[-empyre-] Engineering the University : Week 03 : Bettivia and Flanders
B. Bogart
ben at ekran.org
Sat Mar 21 10:20:40 AEDT 2015
Thank you Julia!
I hope I was clear enough in my statement of being unknowledgeable of DH
in general, and only really aware of Lev Manovich's work. Your comments
lead me to think of Manovish as a poor example of DH in general.
Generally, I had not previous considered DH and library/information
science as related, and your examples of what is interesting in DH sound
very promising.
On 15-03-18 06:55 PM, Julia Flanders wrote:
> ----------empyre- soft-skinned space---------------------- To expand
> a bit here: I don't think the characterization as "application of IT
> skills in a humanities context" is useful, because it implies that
> the skills and the context retain their distinctness. <snip> I think
> it's true that DH is a domain in which information technology and
> digital technologies/methods encounter humanities methods, content,
> and research agendas, but that encounter is one in which both
> contributing sides get transformed--I think of it almost as an
> estuarine zone where there is mixing and where we see an ecology
> that is quite different from what goes on in the spaces on either
> side.
When I think of technoscience I tend to think of optimization, global
metrics, objectivity and so on, while when I think of humanities I think
of thick descriptions, richness, subjectivity and pluralism. This may be
an exaggeration, but is the root of my initial questions regarding DH.

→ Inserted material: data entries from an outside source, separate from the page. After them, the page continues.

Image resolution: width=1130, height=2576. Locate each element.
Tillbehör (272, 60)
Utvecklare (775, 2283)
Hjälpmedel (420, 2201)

> By analogy, digital humanists serve as bridges because they have a
> changed understanding of both digital media/representation
> systems/tools/methods and of humanities research methods/content.
> (This "changed understanding" isn't necessarily a deeper form of
> expertise--they are probably not as deeply expert on either side,
> let alone on both sides, as someone who specializes in one or the
> other. But they may have a critical perspective on both sides that
> genuine specialists have a harder time achieving.)
This really resonates with me, as I'm currently attempting to negotiate
a post-doc doing art-research in the context of neuroscience and
philosophy. My past efforts have been of mixed success considering my
work has been seen by artists as science, and by scientists as art.
I'm wondering how this discussion could be folded back into the monthly
topic, but I'm feeling too fuzzy ATM. As mentioned before, even using
the term engineering in the context of education implies some of those
features I ascribe to technoscience above.
I'll leave it there and catch up on new messages.